The JetsonPDF.Pdfml package turns PDFML into a PDF with no dependency on WPF, OpenSilver, or a browser, so it runs anywhere .NET runs — desktop, server, Blazor Server / WASM, and CI. Bindings resolve against a plain data object via reflection.
dotnet add package JetsonPDF.Pdfml
using JetsonPDF.Pdfml;
var data = new
{
Number = "INV-2026-001",
Title = "Invoice",
Customer = new { Name = "Acme Corporation" },
Lines = new[]
{
new { Description = "Design", Amount = 1200m },
new { Description = "Development", Amount = 4800m },
},
Total = 6000m,
};
var renderer = new PdfmlRenderer();
byte[] pdf = renderer.Render(pdfmlText, data); // {Binding} resolves against `data`
File.WriteAllBytes("invoice.pdf", pdf);
// Or stream straight to disk / the network:
using var fs = File.Create("invoice.pdf");
renderer.Render(pdfmlText, fs, data);
All three dialects (WPF, PDF, Mixed) and the binding engine ship in this package. Relative Source paths for fonts and images resolve against PdfmlOptions.BaseDirectory.
The PdfmlView control
Drop PdfmlView onto a XAML form, point it at PDFML markup and a data model, and it renders the resulting PDF as a live vector visual tree — then re-renders automatically when the markup or model changes (for example, when a timesheet's date range updates). Ships in both JetsonPDF.Wpf and JetsonPDF.OpenSilver from shared source.

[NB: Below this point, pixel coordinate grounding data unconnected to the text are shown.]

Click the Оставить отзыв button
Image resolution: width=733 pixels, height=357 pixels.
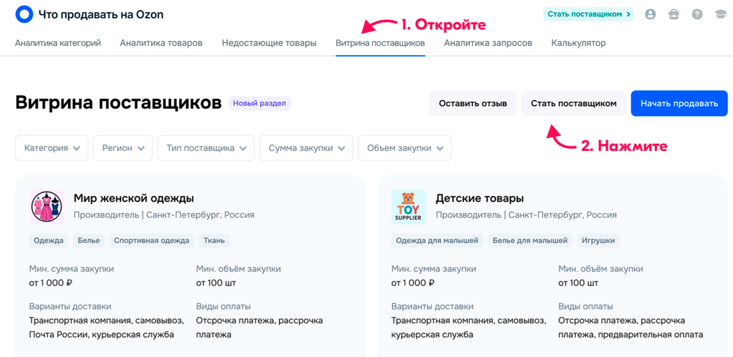coord(473,103)
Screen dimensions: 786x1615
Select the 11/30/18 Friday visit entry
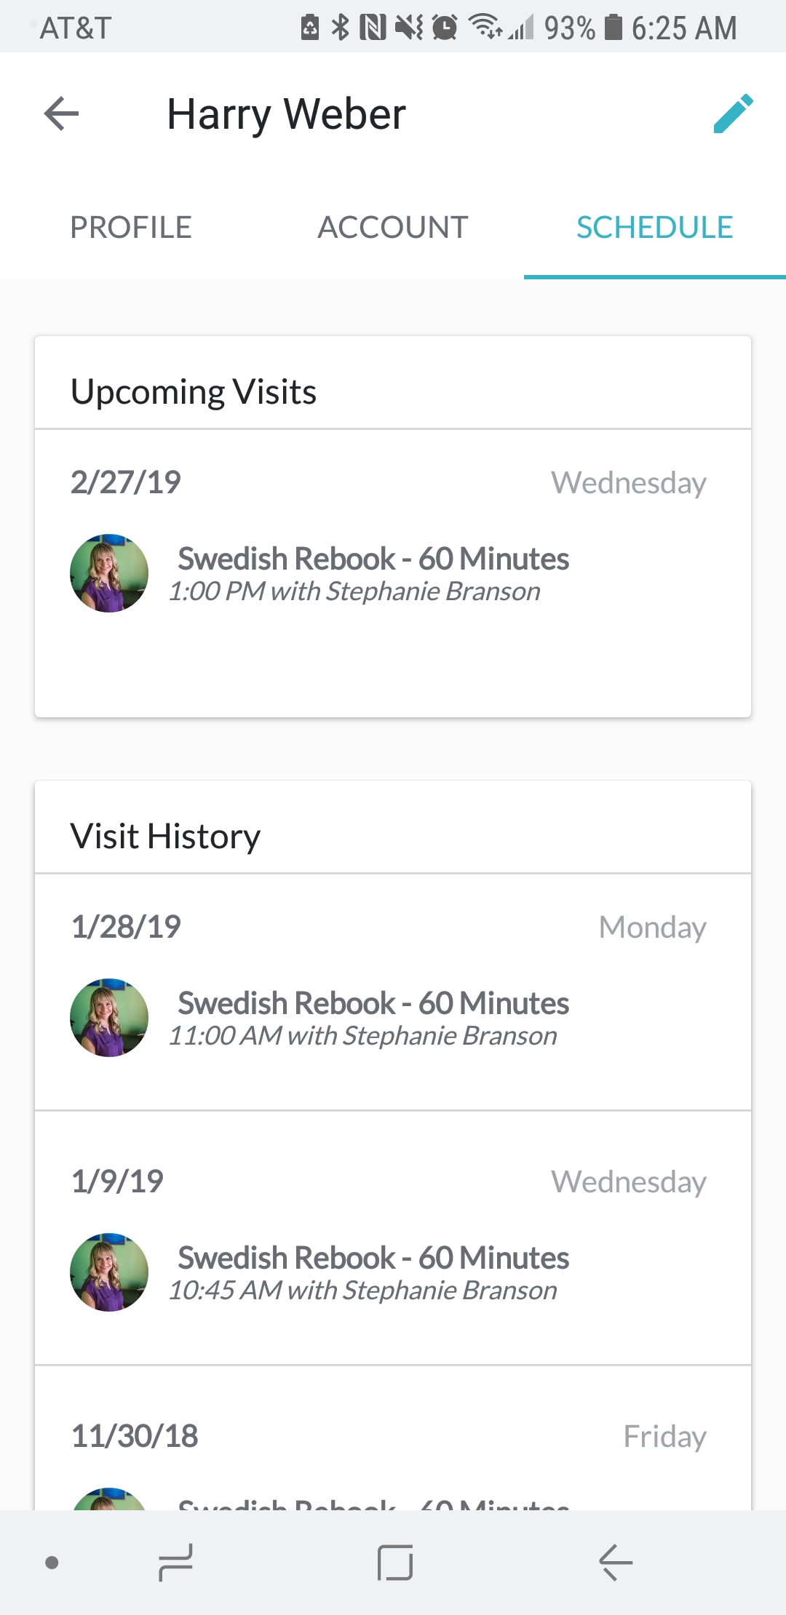[393, 1437]
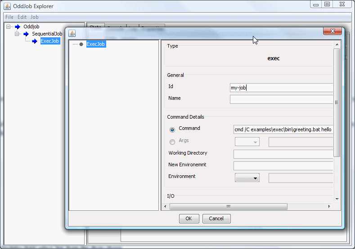Click the blue arrow icon beside Oddjob
Image resolution: width=355 pixels, height=249 pixels.
tap(18, 27)
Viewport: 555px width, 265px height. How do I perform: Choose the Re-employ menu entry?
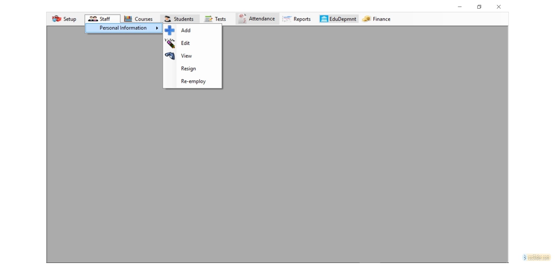(x=193, y=81)
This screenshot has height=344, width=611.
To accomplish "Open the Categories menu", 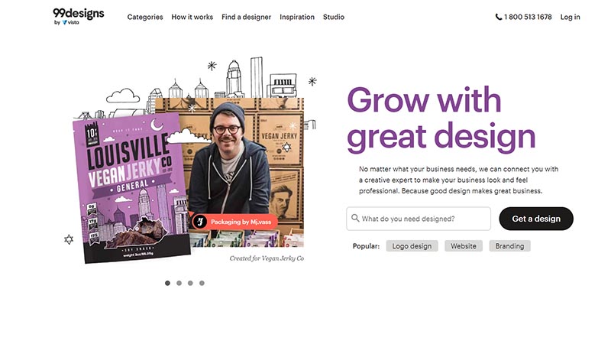I will 145,17.
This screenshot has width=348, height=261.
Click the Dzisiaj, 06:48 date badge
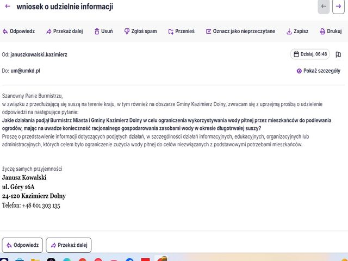tap(310, 54)
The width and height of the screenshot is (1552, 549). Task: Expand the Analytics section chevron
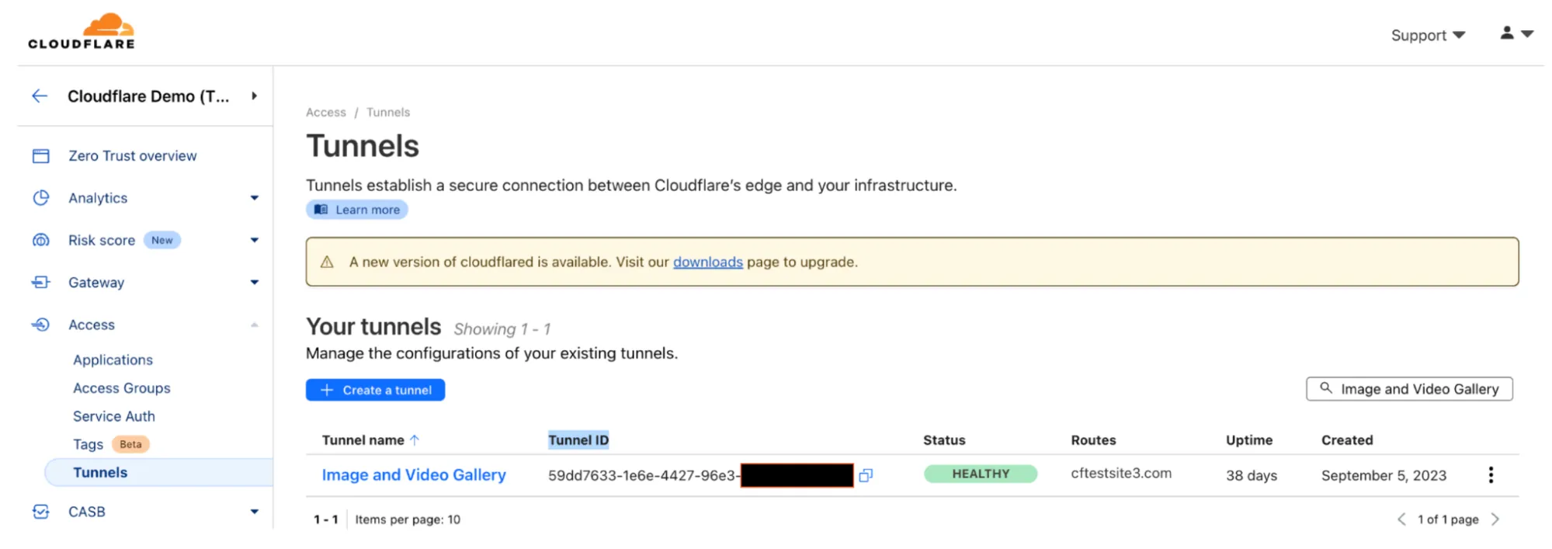[x=255, y=197]
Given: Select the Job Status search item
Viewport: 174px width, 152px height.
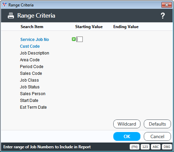Looking at the screenshot, I should click(30, 87).
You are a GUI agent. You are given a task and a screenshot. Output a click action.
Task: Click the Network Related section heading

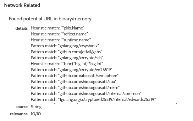click(x=22, y=5)
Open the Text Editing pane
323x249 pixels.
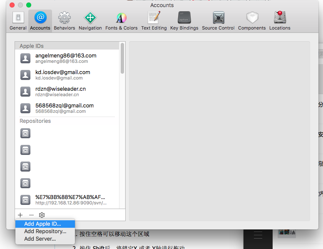coord(154,21)
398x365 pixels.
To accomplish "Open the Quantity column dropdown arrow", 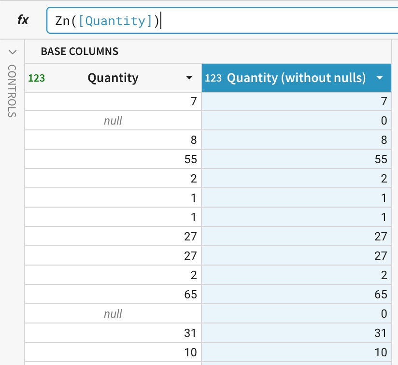I will tap(188, 78).
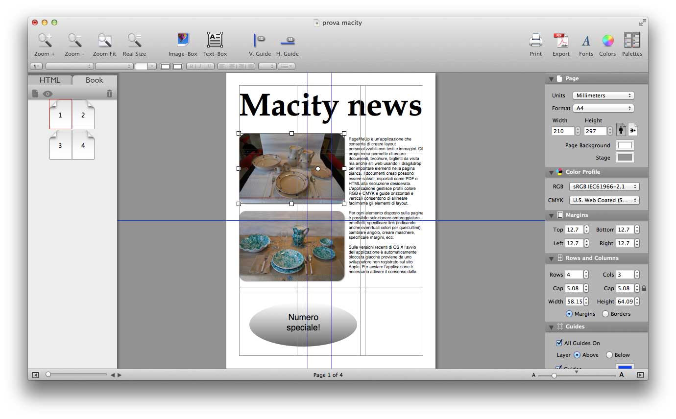Delete page using the trash icon
The width and height of the screenshot is (676, 419).
109,93
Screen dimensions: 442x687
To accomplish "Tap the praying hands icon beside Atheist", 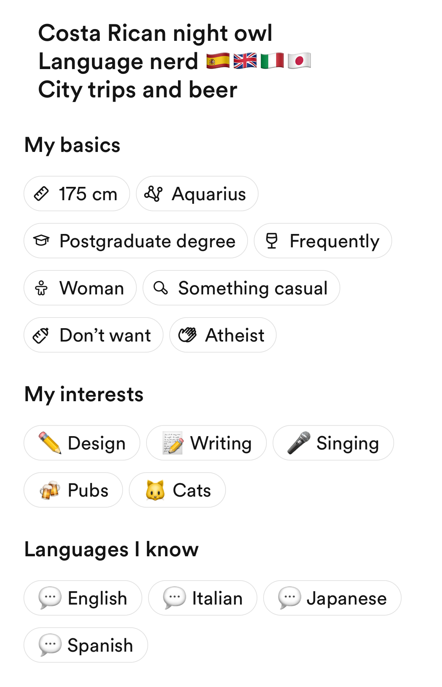I will click(x=187, y=335).
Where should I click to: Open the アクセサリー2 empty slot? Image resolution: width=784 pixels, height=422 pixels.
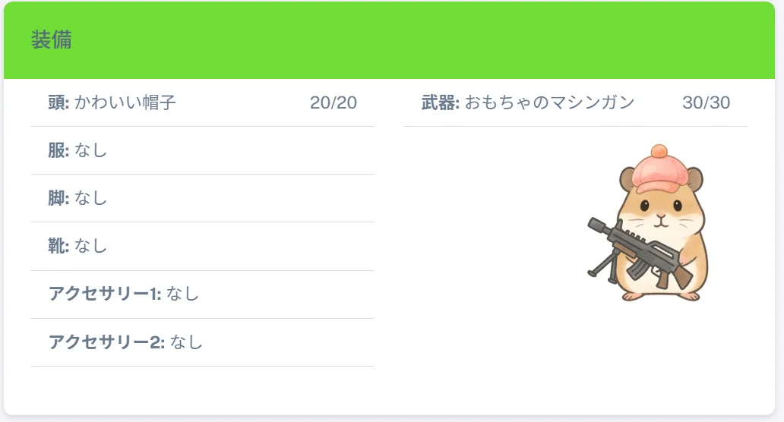pyautogui.click(x=203, y=342)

<Window xmlns="http://schemas.microsoft.com/winfx/2006/xaml/presentation"
xmlns:jp="clr-namespace:JetsonPDF.Wpf;assembly=JetsonPDF.Wpf">
<DockPanel>
<StackPanel DockPanel.Dock="Top" Orientation="Horizontal">
<DatePicker SelectedDate="{Binding Start, Mode=TwoWay}"/>
<DatePicker SelectedDate="{Binding End, Mode=TwoWay}"/>
</StackPanel>
<!-- Markup is the .pdfml text; Model is the {Binding} data source
(falls back to DataContext when unset). -->
<jp:PdfmlView Markup="{Binding Template}" Model="{Binding}"/>
</DockPanel>
</Window>
Pipeline — Markup + Model → PdfmlRenderer → PDF → Reader → PdfToXamlConverter → a vector visual tree hosted in a ScrollViewer. All pieces are reused, nothing rasterised.
Auto-refresh — the control observes INotifyPropertyChanged on the model and re-renders on a short debounce, so changing a bound value updates the preview with no explicit call. Changing Markup or swapping Model refreshes too.
Surface — read-only PageCount / RenderError properties; Rendered, RenderFailed, and WidgetActionInvoked events; live AcroForm widgets work because the converter emits real controls.
Cross-platform — the same control compiles into JetsonPDF.Wpf (desktop) and JetsonPDF.OpenSilver (WebAssembly). The only per-platform difference is the runtime XAML parser.
A runnable WPF demo lives at samples/PdfmlViewDemo — a timesheet whose preview updates live as you change the date range.
Authoring in Visual Studio
The PDFML Language Support extension makes Visual Studio 2022 / 2026 treat .pdfml files as first-class XML and renders them to PDF as you type.
Live PDF preview — a preview pane docks beside the editor and re-renders on a ~350 ms debounce, in-process through PdfmlRenderer (no external process, no temp project). The result shows in an embedded WebView2 with scroll / zoom / print; PDFML and XML errors surface inline in a banner instead of blanking the preview.
Schema IntelliSense — element / attribute completion, enum value lists, and validation against the bundled PDFML 1.0 schema, plus the XML editor's outlining, brace matching, and well-formedness checks.
{Binding} expressions render against a null data context in the editor (there's no sample data), so binding-driven content shows its fallbacks.
Spec & examples
PDFML is a documented, draft standard with a normative XML Schema. The specification, schema, and a set of worked, schema-valid examples live under spec/pdfml/ in the JetsonPDF repository:
PDFML-1.0-Specification.md — the full specification (ISO-style clauses + annexes).
pdfml-1.0.xsd — the normative XML Schema, suitable for editor validation and IntelliSense.